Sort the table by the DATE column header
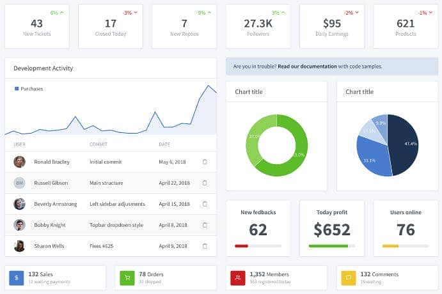The width and height of the screenshot is (442, 294). point(164,144)
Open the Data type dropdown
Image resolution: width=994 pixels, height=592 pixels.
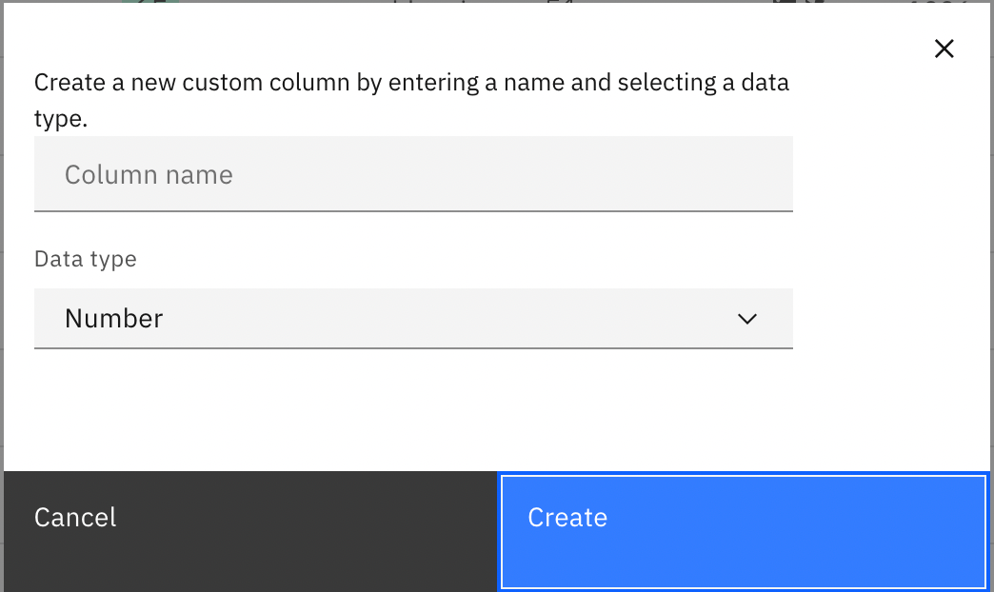[x=413, y=318]
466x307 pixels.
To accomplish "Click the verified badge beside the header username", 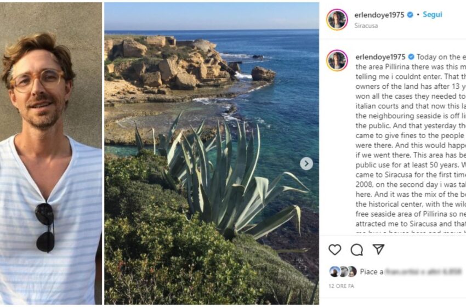I will coord(410,15).
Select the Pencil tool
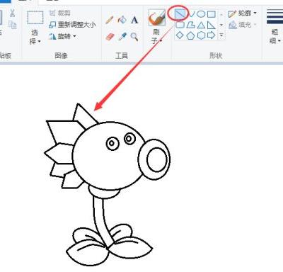The width and height of the screenshot is (283, 272). point(109,20)
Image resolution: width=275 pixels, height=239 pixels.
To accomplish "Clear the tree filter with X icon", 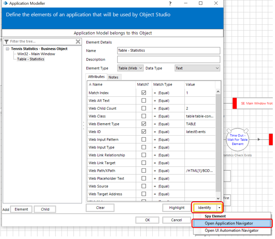I will click(x=78, y=42).
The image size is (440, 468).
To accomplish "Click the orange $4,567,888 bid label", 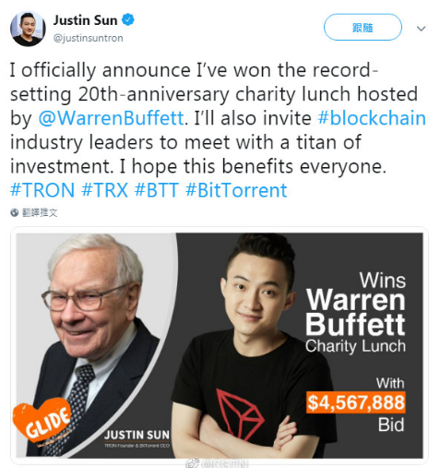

========

What needs to be done: The copy starts at the line holding "The image size is (440, 468)." and ends at the last line of the records above. Transcribe those lines exactly, pictures excluded.

Task result:
The image size is (440, 468).
To accomplish "Click the orange $4,567,888 bid label", 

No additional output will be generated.